Transcribe exactly the lines below that begin at the line with "Task: Click the サイズ変更 resize button" and stop after the line with "Click the Refresh map canvas icon", leaving out every picture.

_Given data_:

○ ○ ○

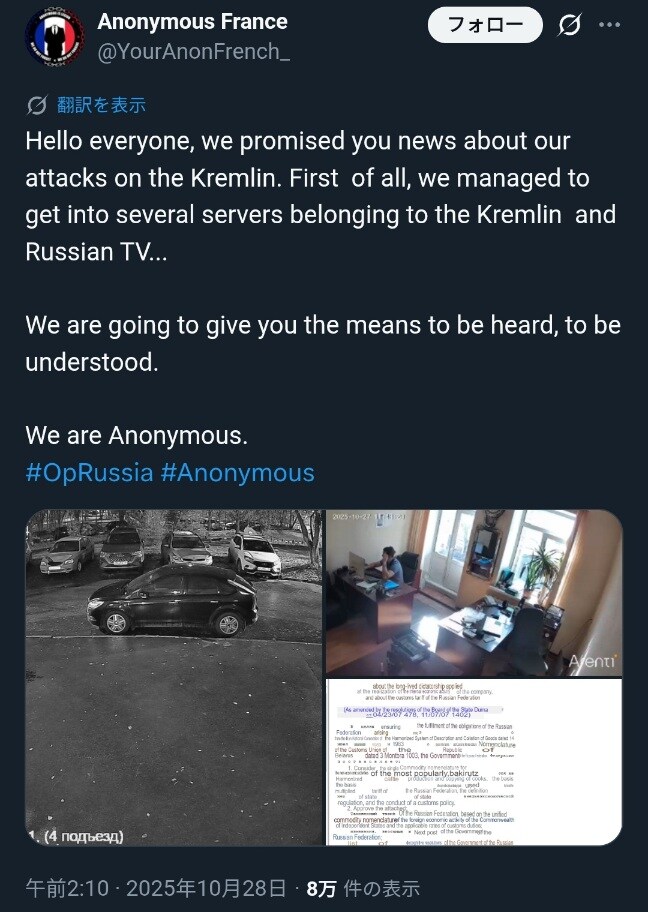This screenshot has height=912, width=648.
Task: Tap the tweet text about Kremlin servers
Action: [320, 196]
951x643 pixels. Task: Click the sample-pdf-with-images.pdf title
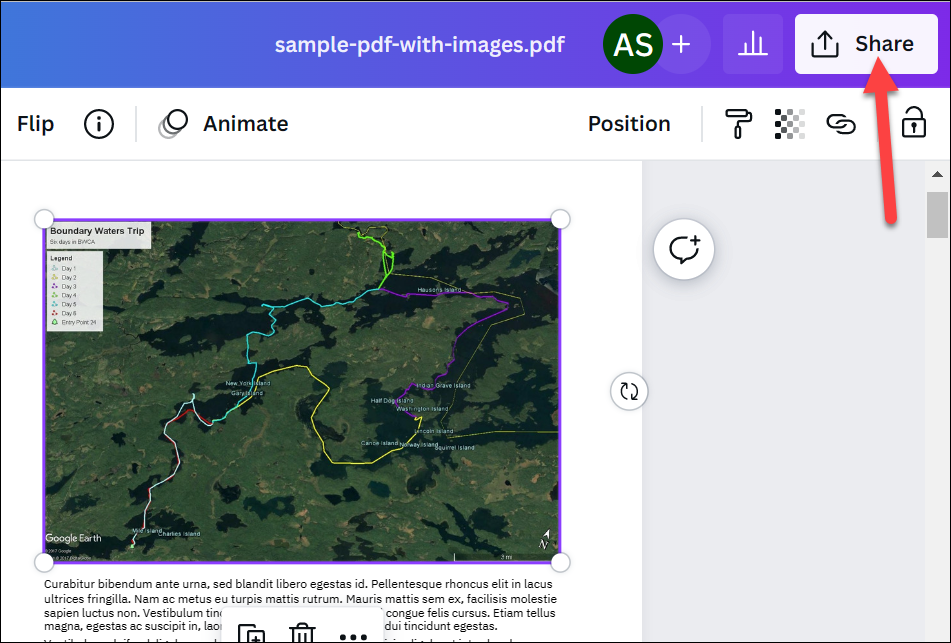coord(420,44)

○ ○ ○

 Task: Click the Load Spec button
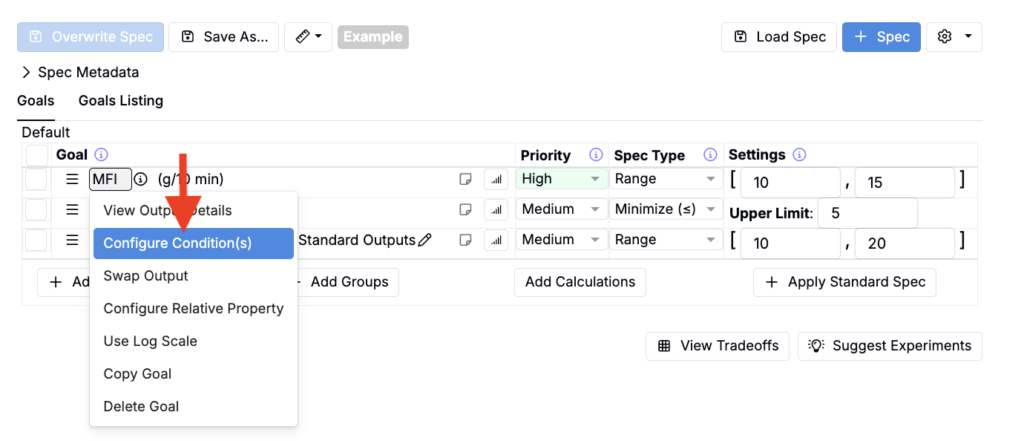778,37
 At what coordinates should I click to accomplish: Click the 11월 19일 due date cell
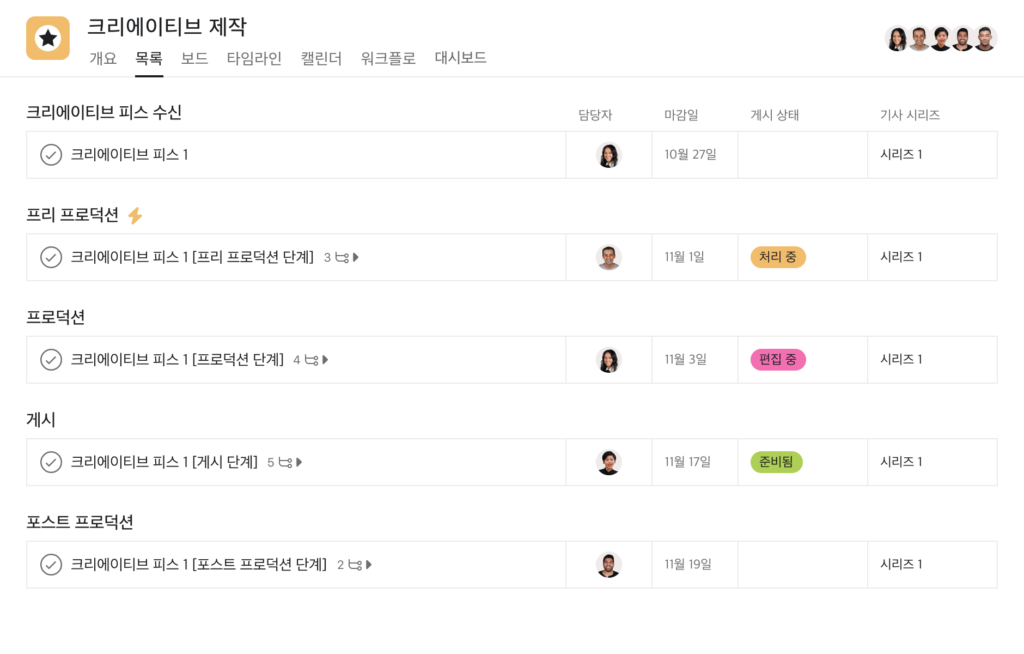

○ ○ ○

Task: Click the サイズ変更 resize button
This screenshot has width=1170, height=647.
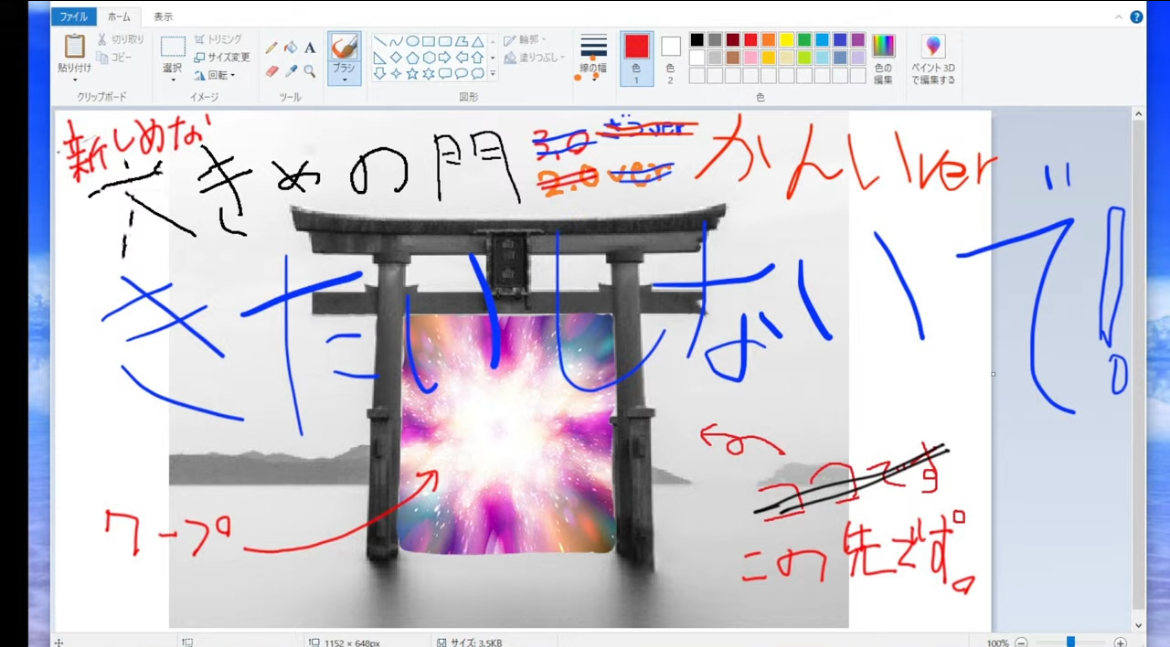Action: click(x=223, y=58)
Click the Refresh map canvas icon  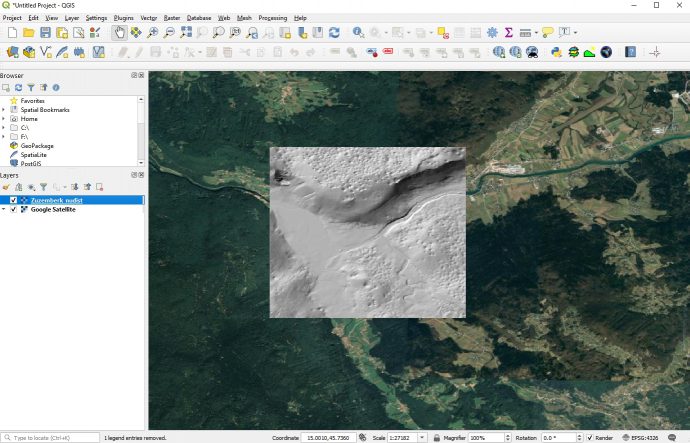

○ ○ ○

_Response_:
Task: Click the サイズ変更 resize button
This screenshot has width=1170, height=647.
Action: click(x=223, y=58)
Click the Refresh map canvas icon  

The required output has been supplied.